Such were the deeds which closed the year 1794 in Paris, and, as the bloodiest part of the French revolution, so far as the interior of France is concerned, may now be regarded as over, we may present to view the sum total of the destruction of human life which had attended it to this point. We have it ready summed up by Prudhomme to our hands: -
Nobles 1,278
Noblewomen 750
Wives of labourers and artisans 1,467
Religieuses 350
Priests 1,135
Persons not noble 13,623
Total18,603

Guillotined by sentence of the revolutionary tribunal 18,603
Women who died of premature childbirth 3,400
Ditto in childbirth, from grief 348
Women killed in La Vendée 15,000
Children killed in La Vendée 22,000
Men killed in La Vendée 300,000
Victims of Carrier, at Nantes 32,000
Of whom were:
Children shot 500
Children drowned 1,500
Women shot 264
Women drowned 500
Priests shot 300
Priests drowned 460
Nobles drowned 1,400
Artisans drowned 5,300
Victims at Lyons 31,006
Total 422,351

But this awful account does not include those massacred at Versailles, at the Abbaye, the Carmelites, and other prisons, on the 2nd of September; the victims of the Glacière of Avignon, those of Toulon and Marseilles, nor the whole population of the little town of Bedoin, which was massacred.

Whilst we have been detailing the horrors of this greatest' outbreak of hell that ever took place on earth, Russia, Prussia, and Austria had been completing the extinction of Poland. An ill-advised attempt by the Poles for the recovery of their country had precipitated this event. The Russian minister in Poland had ordered the reduction of the little army of that country, under its now almost nominal king, Stanislaus Augustus, from thirty thousand to fifteen thousand. The Poles resented this, without considering that they were unable, at the moment, to resist it. Considering the flat and open nature of their country, that the few strong places in it were in the hands of their invaders, and that their oppressors could pour down almost innumerable hordes of soldiers upon them, nothing could warrant a resistance but a deliberate and well - organised preparation for it. To have the smallest chance of success, it was necessary to rouse the whole population by careful and secret means; to prepare ample stores of arms and ammunition in quarters where they could be brought into the country at a short notice, and to look whether they could be aided by money or men from other nations. Of such aid, indeed, there was little prospect. England was subsidising their very oppressors, Prussia and Austria, and dared not even express disapprobation of their flagrant conduct, lest they should lose their really worthless alliance; no money was to be expected from that quarter; and France was too busy cutting off the heads of her senators and generals, or planning nearer conquests, to afford them a thought.

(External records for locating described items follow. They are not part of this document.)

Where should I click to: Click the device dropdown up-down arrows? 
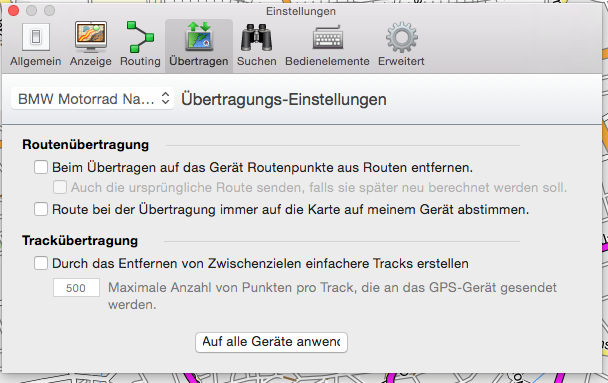[165, 98]
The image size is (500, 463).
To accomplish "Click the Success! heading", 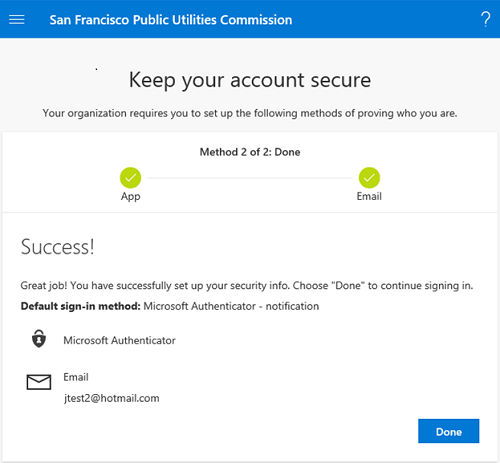I will [x=57, y=247].
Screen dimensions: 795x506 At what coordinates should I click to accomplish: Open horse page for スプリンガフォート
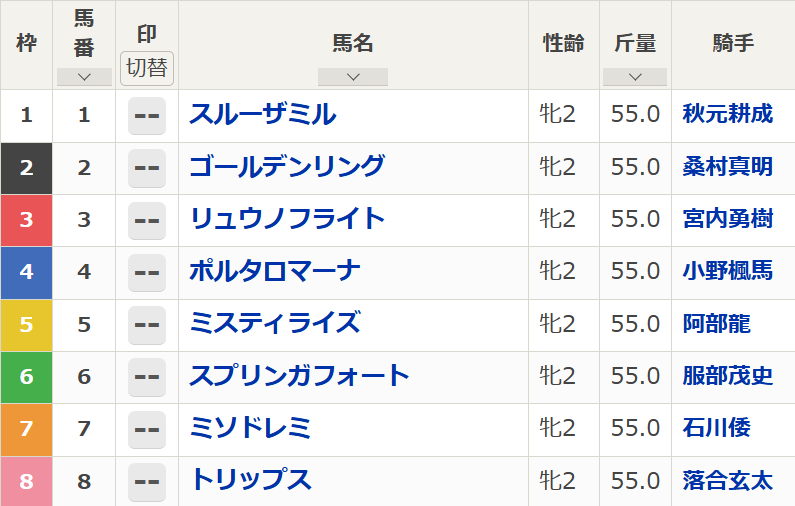tap(299, 375)
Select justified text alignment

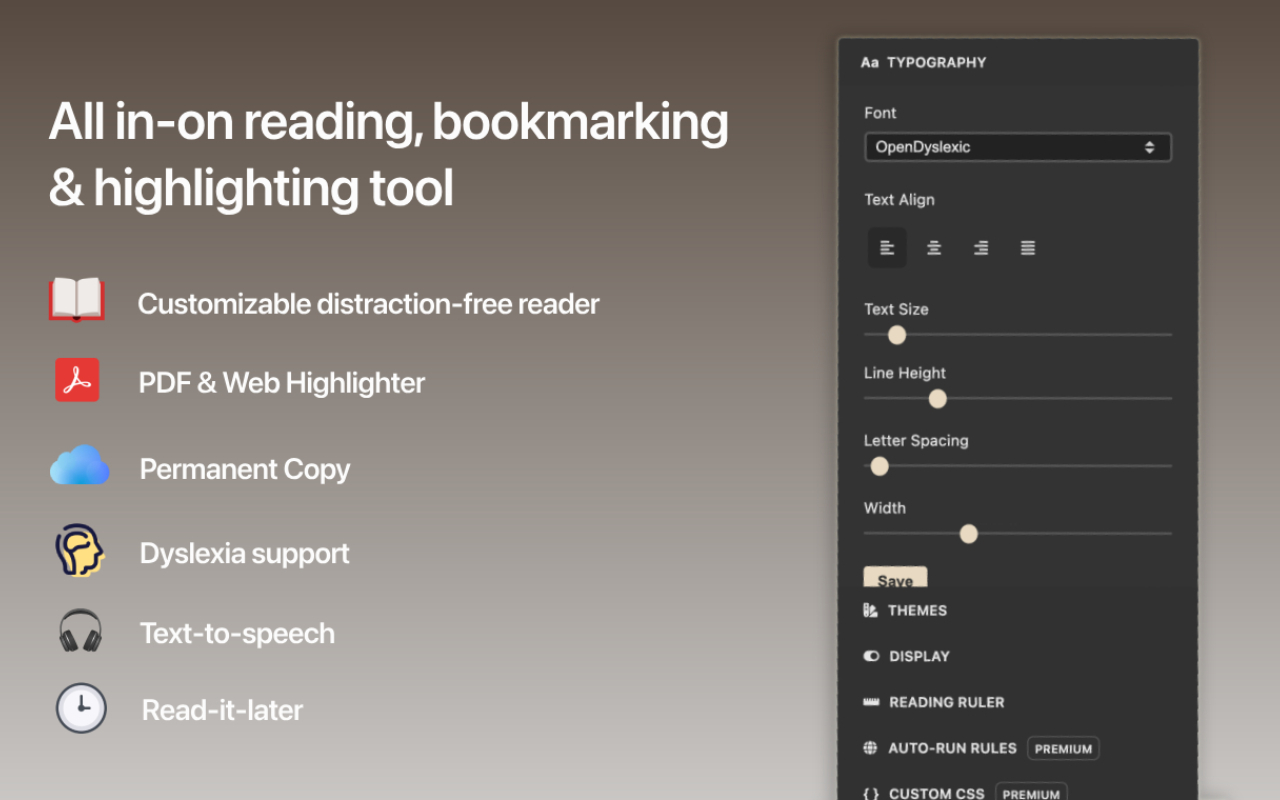coord(1027,247)
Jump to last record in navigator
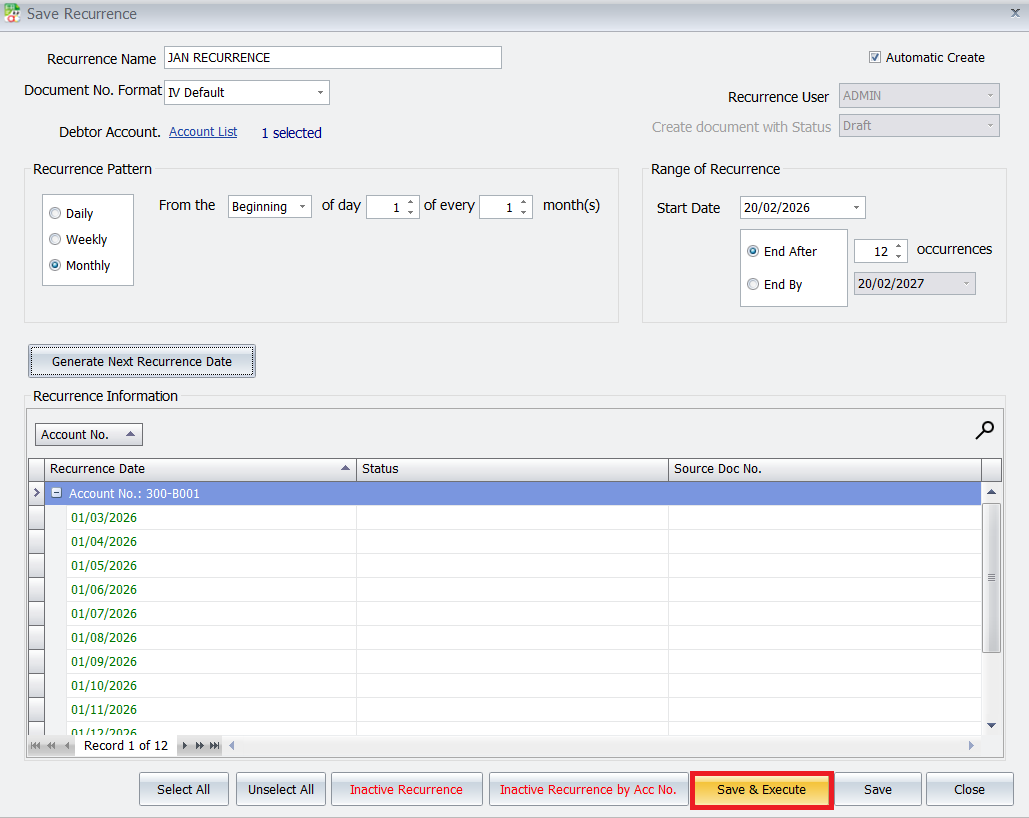 214,746
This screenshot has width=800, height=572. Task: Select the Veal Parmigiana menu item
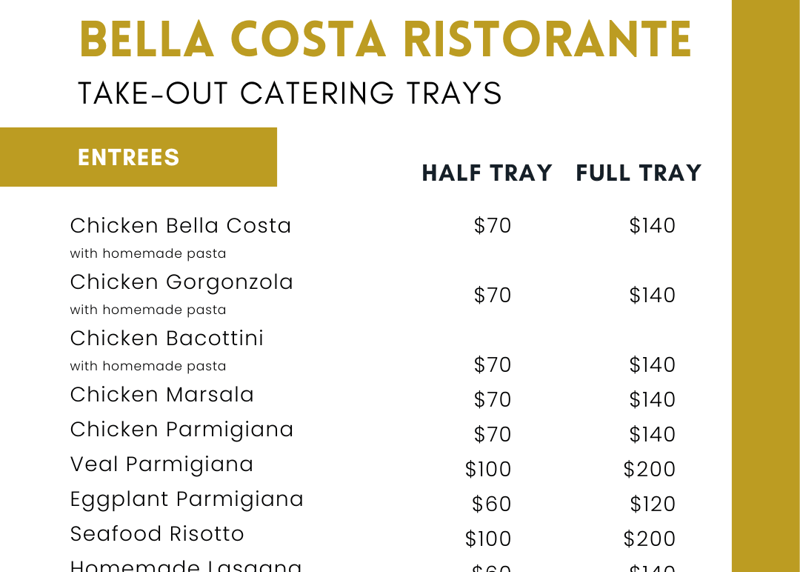(x=162, y=465)
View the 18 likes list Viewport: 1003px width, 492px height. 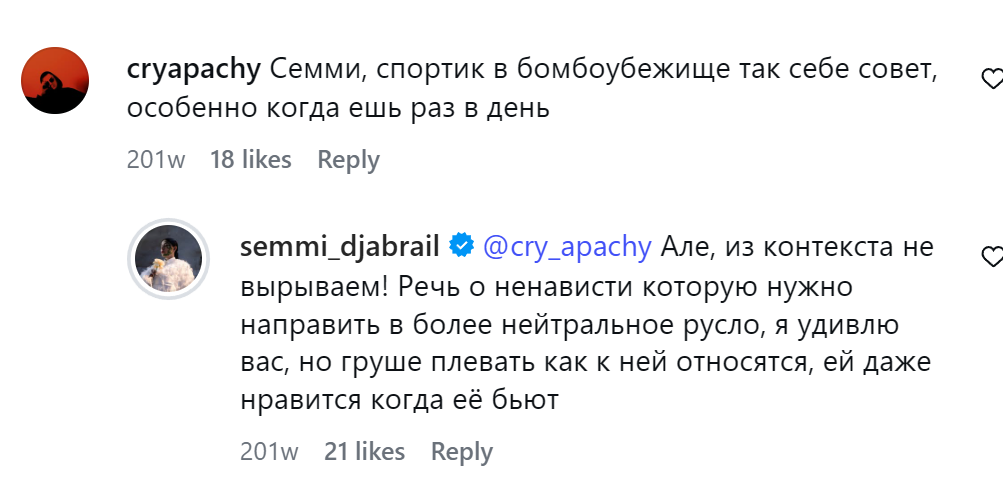tap(250, 159)
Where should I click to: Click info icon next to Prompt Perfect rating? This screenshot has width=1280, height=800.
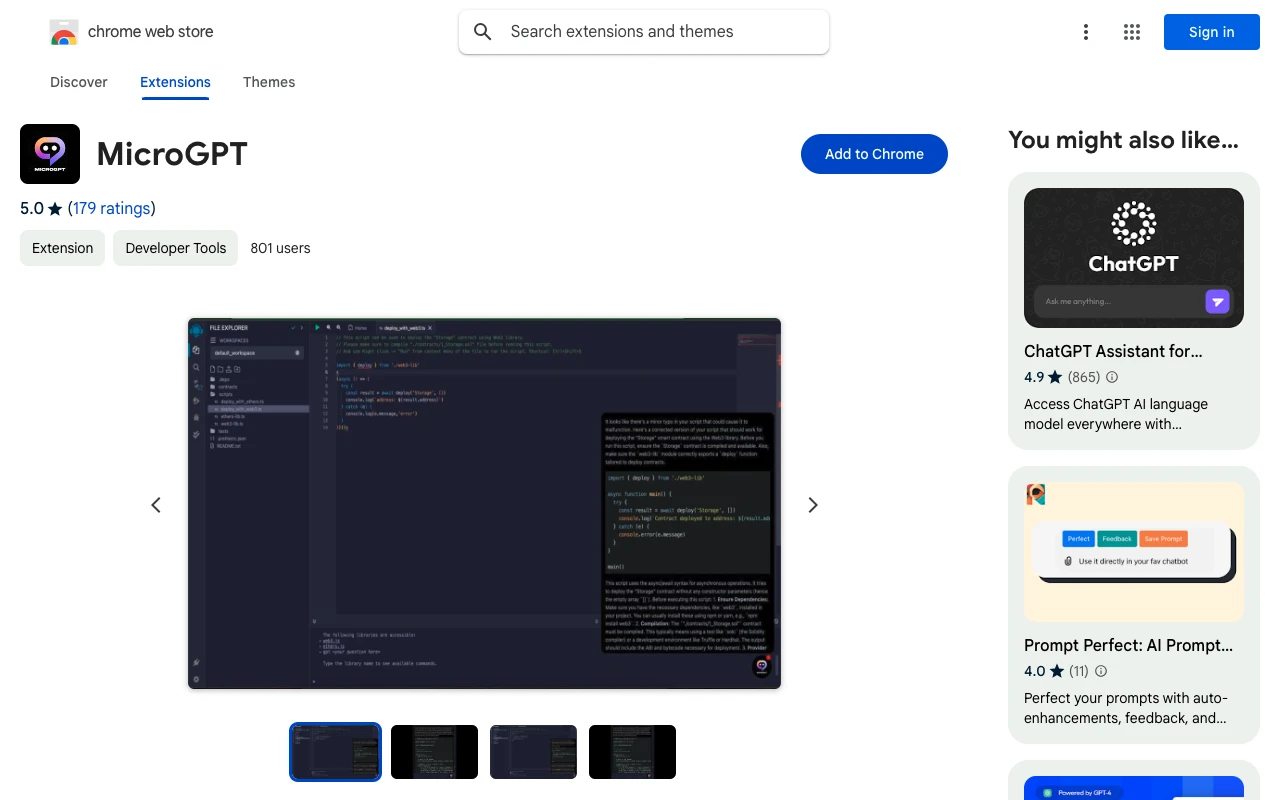(1100, 671)
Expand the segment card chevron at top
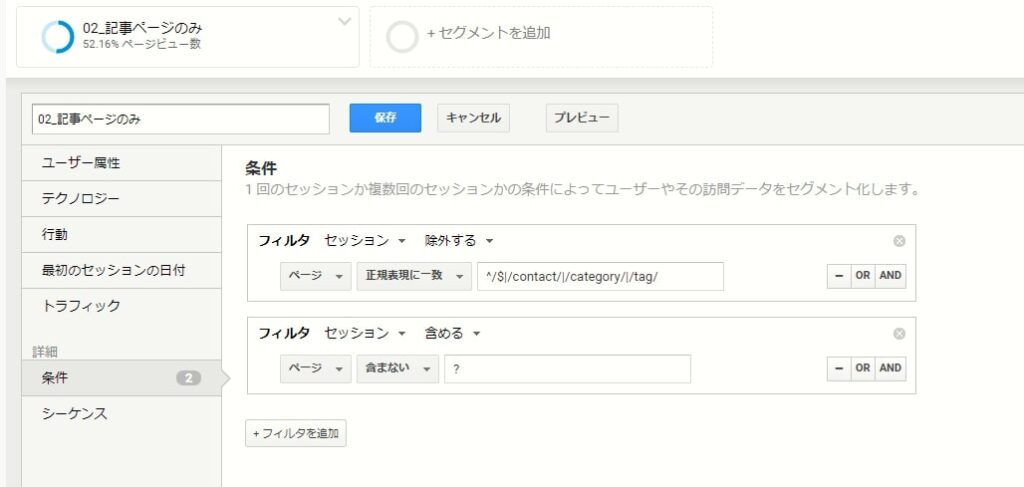This screenshot has height=487, width=1024. [345, 22]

Yet, under these hopeless circumstances, the patriots at Warsaw commenced erecting revolutionary clubs, and rousing the people to insurrection, both in the capital and, by similar machinery, throughout the country. This could not escape the observation of their vigilant oppressors, whilst it alarmed other nations, from the obvious imitation of the French system, now so sanguinarily terrible to all Europe. Kosciusko, who had retired with other patriots to Dresden, came back, and, with Madalinski, Dzialinski, and some other generals, resolved on an outbreak. When Madalinski received the order, in March, to disband his brigade of seven hundred cavalry, he rode out of Pultusk, near Warsaw, where he was quartered, and, traversing the provinces awarded to Prussia in the partition, he called on the people to arm, and displayed the standard of revolt at Cracow. Kosciusko was appointed commander-in-chief, and he issued an order for the rising of the people in every quarter of Poland, and for their hastening to his flag. But, to make war, he must have the means of war, and he therefore immediately imposed a property-tax. This at once disgusted the Polish nobles, who, as a body, were extremely corrupt, and by no means patriotic. His next step was to proclaim the enfranchisement of the serfs throughout the kingdom - another step still more irritating to the aristocracy. This class, there is little doubt, would much have preferred the yoke of Prussia or Russia, so that they might keep their own yoke on the necks of the rural population; they therefore became openly lukewarm, and inwardly inimical to the insurrectionary movement. On the other hand, the mass of the people, degraded by long slavery, were not the material for the formation of a successful patriot army. They were at once ignorant, impetuous, and undisciplined. As for a middle class of intelligent and substantial citizens, it bad only the shadow of an existence.